* Supplied material:
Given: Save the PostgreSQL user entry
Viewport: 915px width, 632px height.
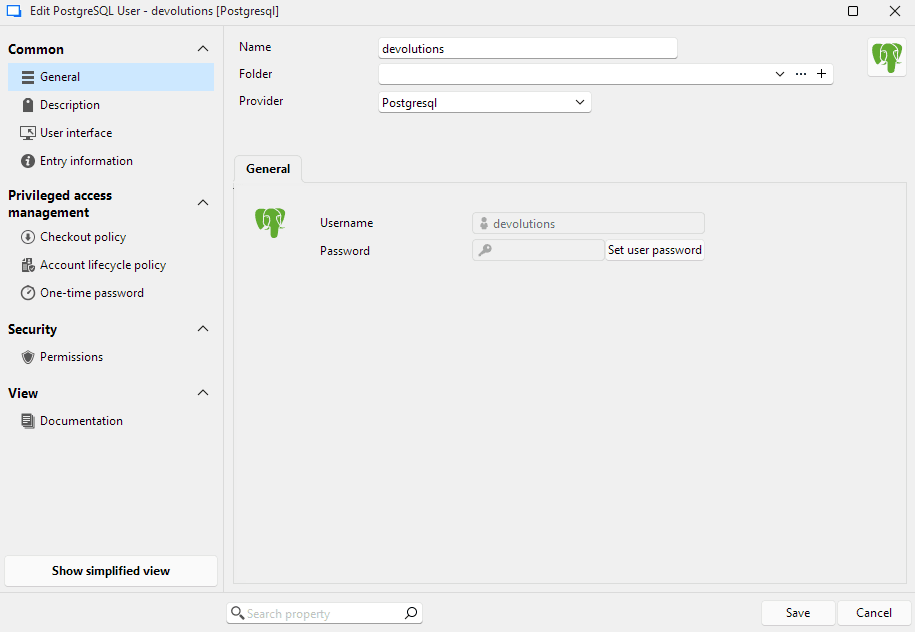Looking at the screenshot, I should point(797,612).
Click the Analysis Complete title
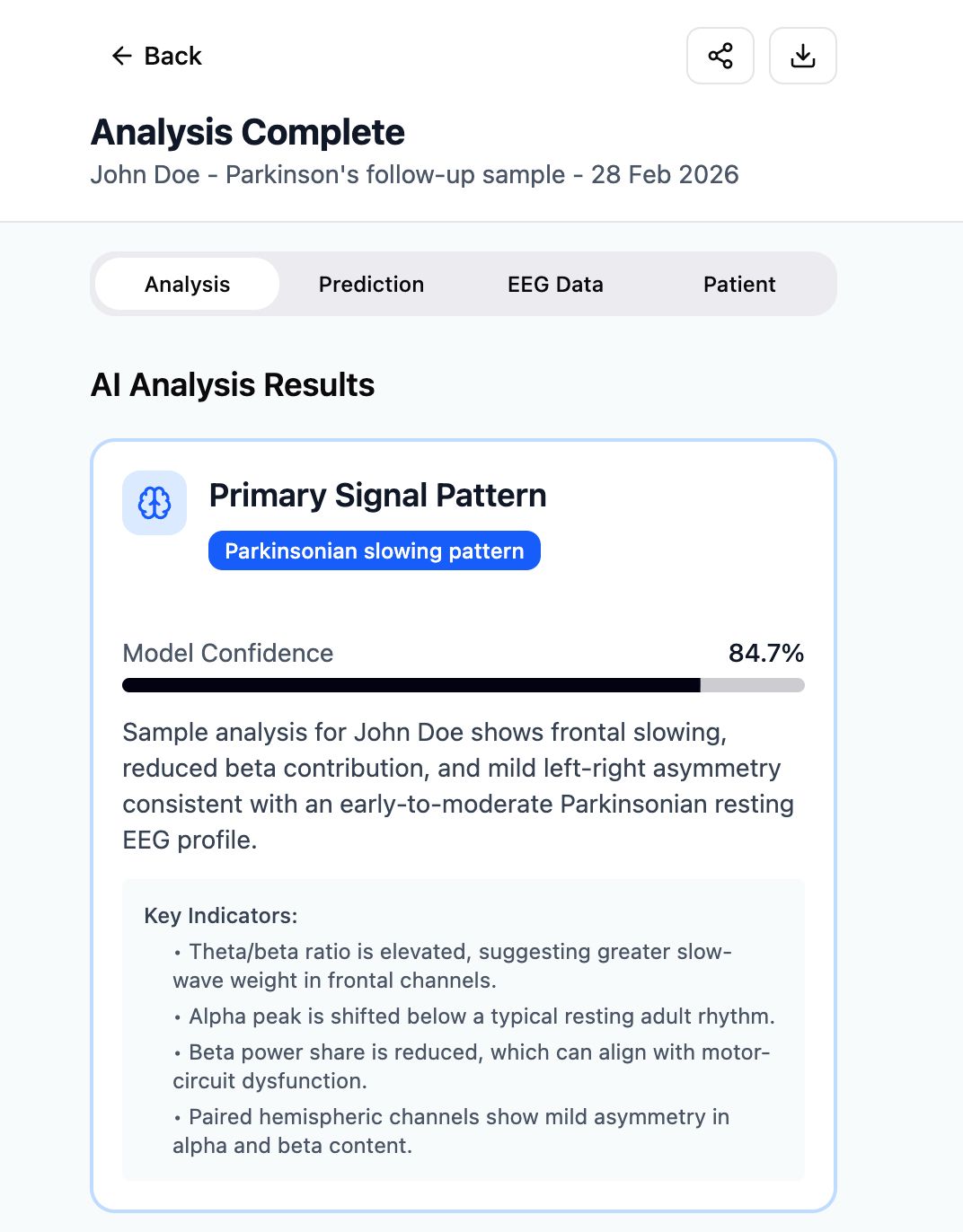 coord(248,132)
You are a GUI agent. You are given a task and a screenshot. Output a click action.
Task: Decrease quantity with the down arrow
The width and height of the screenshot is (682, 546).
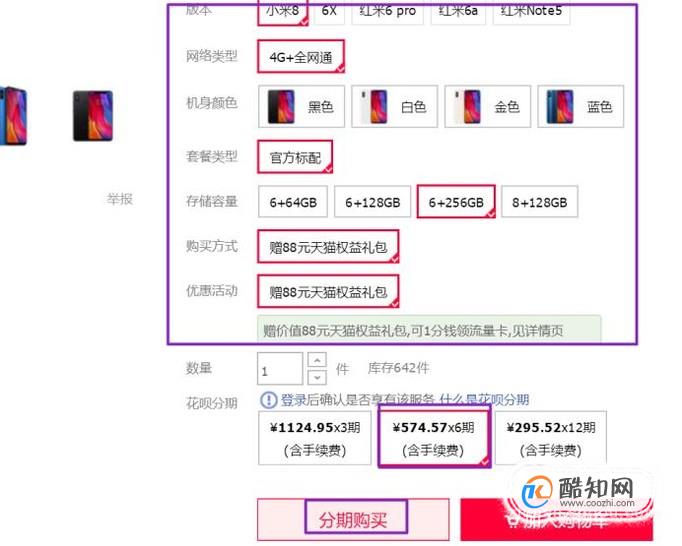pyautogui.click(x=317, y=377)
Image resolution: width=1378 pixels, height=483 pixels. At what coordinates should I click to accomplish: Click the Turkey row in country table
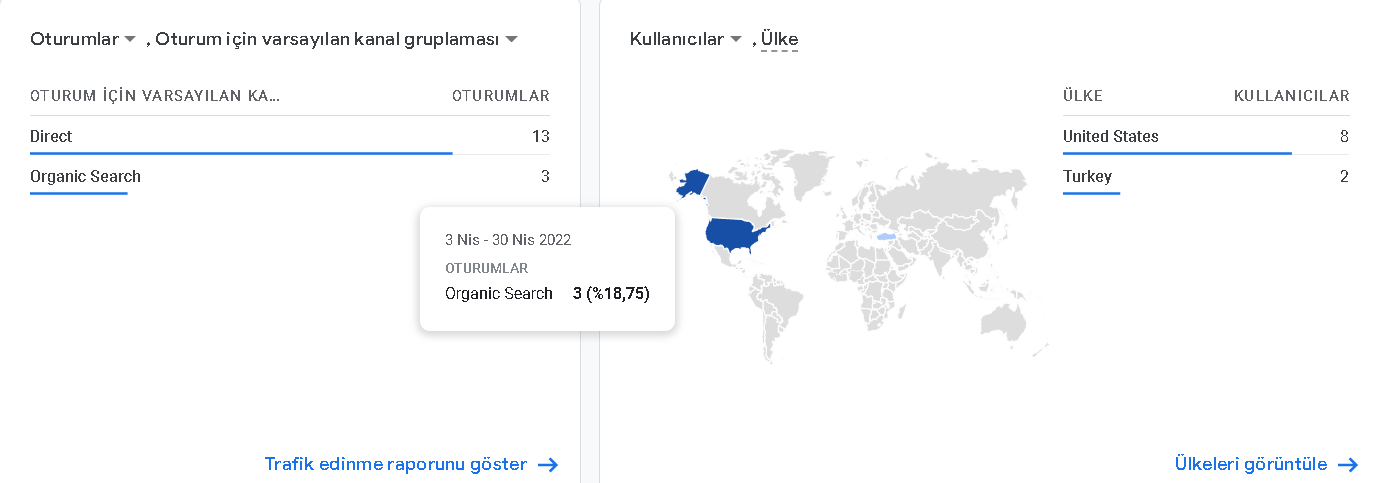(x=1206, y=176)
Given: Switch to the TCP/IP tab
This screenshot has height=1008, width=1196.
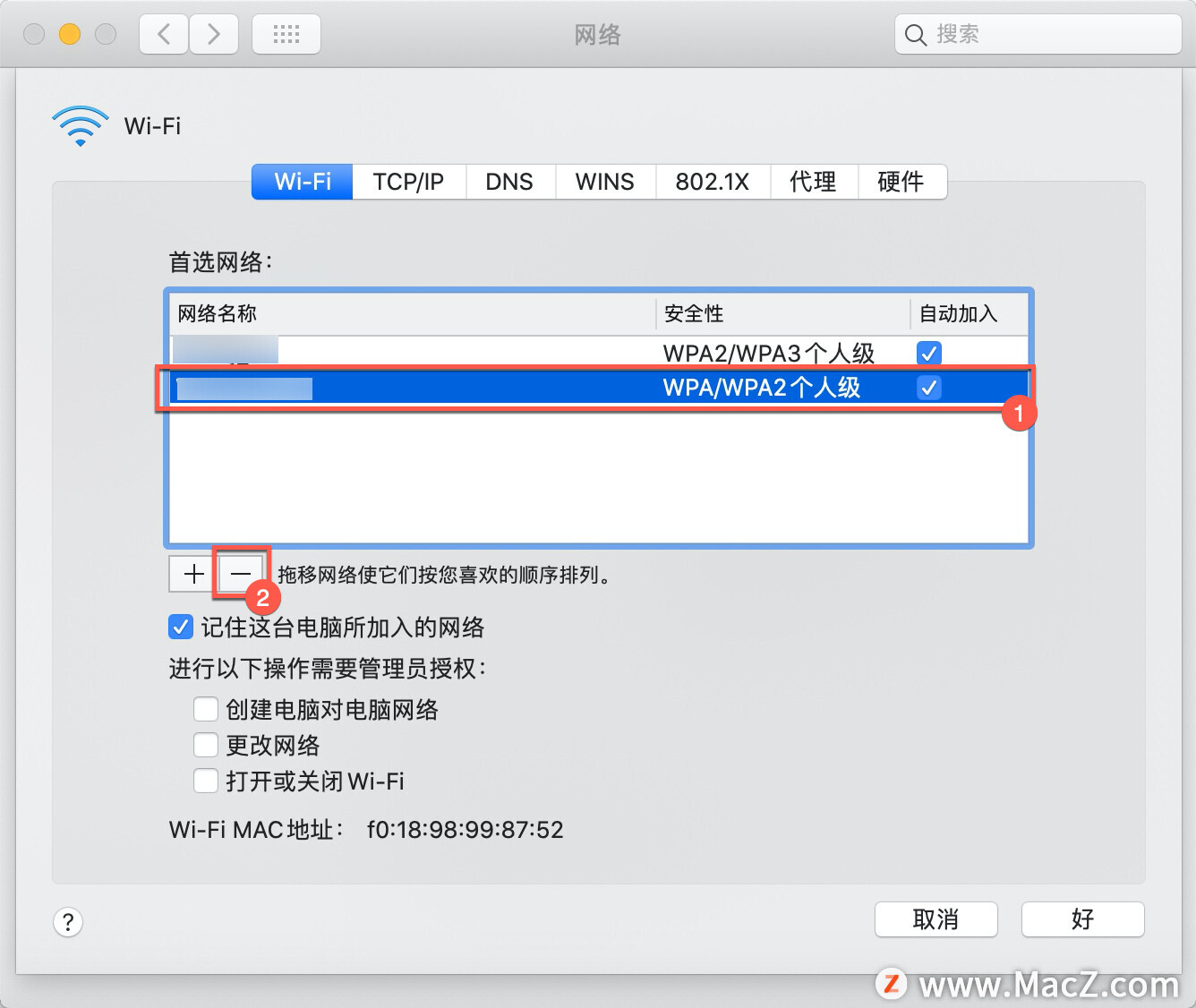Looking at the screenshot, I should (408, 182).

* Goal of the exercise: Word for word and without any pictures, return all of the lines above.

* The answer:
Given: Save the PostgreSQL user entry
Viewport: 915px width, 632px height.
Looking at the screenshot, I should point(797,612).
Click the Analysis Complete title
 coord(248,132)
You are a GUI agent. You are given a task and a screenshot. Output a click action.
Task: Decrease quantity with the down arrow
The width and height of the screenshot is (682, 546).
pyautogui.click(x=317, y=377)
Image resolution: width=1378 pixels, height=483 pixels. At what coordinates should I click to accomplish: Click the Turkey row in country table
(x=1206, y=176)
Given: Switch to the TCP/IP tab
This screenshot has height=1008, width=1196.
Looking at the screenshot, I should (408, 182).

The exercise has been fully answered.